The way the database works is by design. It allows people to tag a path rather than the particular file/folder at that path right now. -- Leo.

This design doesn't work for me. And alternate data streams aren't a way to go as well: quite often they are erased by the programs that I use.

I don’t understand how a database can refer to a file or folder except by its path. Are you saying if you label a file in XYPlorer and then rename the file while XY isn’t running, the next time you start it it will still show the file as labelled?

@Jon Let me explain. Here are our files and directories:

|-- Dir1\
|   |-- Foo.txt
|
|-- Dir2\
    |-- <empty>

XYplorer

Example 1: You have assigned a label to the Foo.txt. Then:

  • you can move this file (from Dir1 to Dir2)
  • you can rename it (from Foo.txt to Bar.txt)
  • you can rename its directory (from Dir1 to Directory1)

Under all these circumstances the label will be preserved. The label is assigned to the path, but as long as you move/rename/copy/delete your files/directories within XY, this path will be automatically updated. Actually, XY labels database (tag.dat) is a plain text and here is how it looks:

Labels:
Red||FC7268;Orange||F6AB46;Yellow||EFDC4A;Green||B5D74A;Blue||5DA4FE;Purple||E29CDC;Grey||B5B5B5

Data:
C:\Test\Dir1\Foo.txt|4||||||||||||||||||

4 stands for green.

Then, if you move this file to Dir2, the record will be updated:

Data:
C:\Test\Dir2\Foo.txt|4||||||||||||||||||

(Tech note: tag.dat itself will not be updated unless you quit XY. So, it is necessary to quit to see the changes in the database. Unless you quit, the changes are stored in RAM. This behavior is by default, but it could be easily changed.)

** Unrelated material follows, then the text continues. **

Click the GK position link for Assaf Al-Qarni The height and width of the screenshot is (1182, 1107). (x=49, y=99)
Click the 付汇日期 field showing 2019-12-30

So, it works very similar to the color labels in Finder. Poor man's Finder.

Directory Opus

Unlike XY, the paths in DO database doesn't have such automatic updates.

Example 2: You have assigned a label to the Foo.txt. Then,

  • if you move this file (from Dir1 to Dir2)
  • if you rename it (from Foo.txt to Bar.txt)
  • if you rename its directory (from Dir1 to Directory1)

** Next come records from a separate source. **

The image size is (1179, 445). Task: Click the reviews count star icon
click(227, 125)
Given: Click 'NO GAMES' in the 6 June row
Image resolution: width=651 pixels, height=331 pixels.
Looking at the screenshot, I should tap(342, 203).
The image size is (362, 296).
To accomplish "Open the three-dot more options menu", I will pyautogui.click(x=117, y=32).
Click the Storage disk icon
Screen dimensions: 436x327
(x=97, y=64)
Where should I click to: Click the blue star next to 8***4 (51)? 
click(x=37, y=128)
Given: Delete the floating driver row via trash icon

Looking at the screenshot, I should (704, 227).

...the label will be lost. (Strictly speaking, it is not lost, because it is not removed from the database, but it lose its visual association with the file it was assigned to. I call it "lost" just for short.)

Hi,

As a practice for predictable labels (labels already pre-defined and often used), I use a lot label assignements automatically done with regular expressions.
Concretely, it means I have specific keywords in the filename itself (in general forced as uppercase with an underline before and at the end or beginning of file).
For example i manage my projects states like that (todo, ok, ko, done, wait, sent, etc.)
An advantage is that you can change very fastly the label assigned to a file by just renaming the file, and also you don't have to bother with copying labels information because it is inside the filename itself.
Of course on the other side, if you create lots of label to give meaning for your files, this method will be too complex to use (as you will need to preassign regular exp with any of your labels).
In my config i use more or less 10 to 15 labels with this behavior.

@Leo Are there any plans to implement it?

Not in the near future, at least. If more people request it, we might reconsider it, but most people seem satisfied with the two existing methods of setting labels, and the third method you propose has issues of its own which we are not sure would be worth it, on top of the complexity of another label system.

Hi, Antoine. I would be appreciated to see how exactly you have implemented this idea. Could you post the corresponding code? :slightly_smiling_face:

Hi john,

it's not code, it's just :

  • add as many "status" label as I like (with colors, etc.)
  • then for each status, I add label assignment (to one of this status) with a regular expression like this one : Name match ^((DONE|OK).|.(DONE|OK)(.\w+))$
    in this example if I just add OK
    or _DONE at beginning of filename or _OK or _DONE at the end, it will apply my "OK" label to it

i'm not sure it is so useful in case of many labels but it's interesting with a bit of rigourous keywords.

i like also the idea of having keyword at beginning because I can see them sorted at top of my folder content. And also if I type in "filter mode / filter bar" the word OK it will filter for me my labels easily as it is part of filename.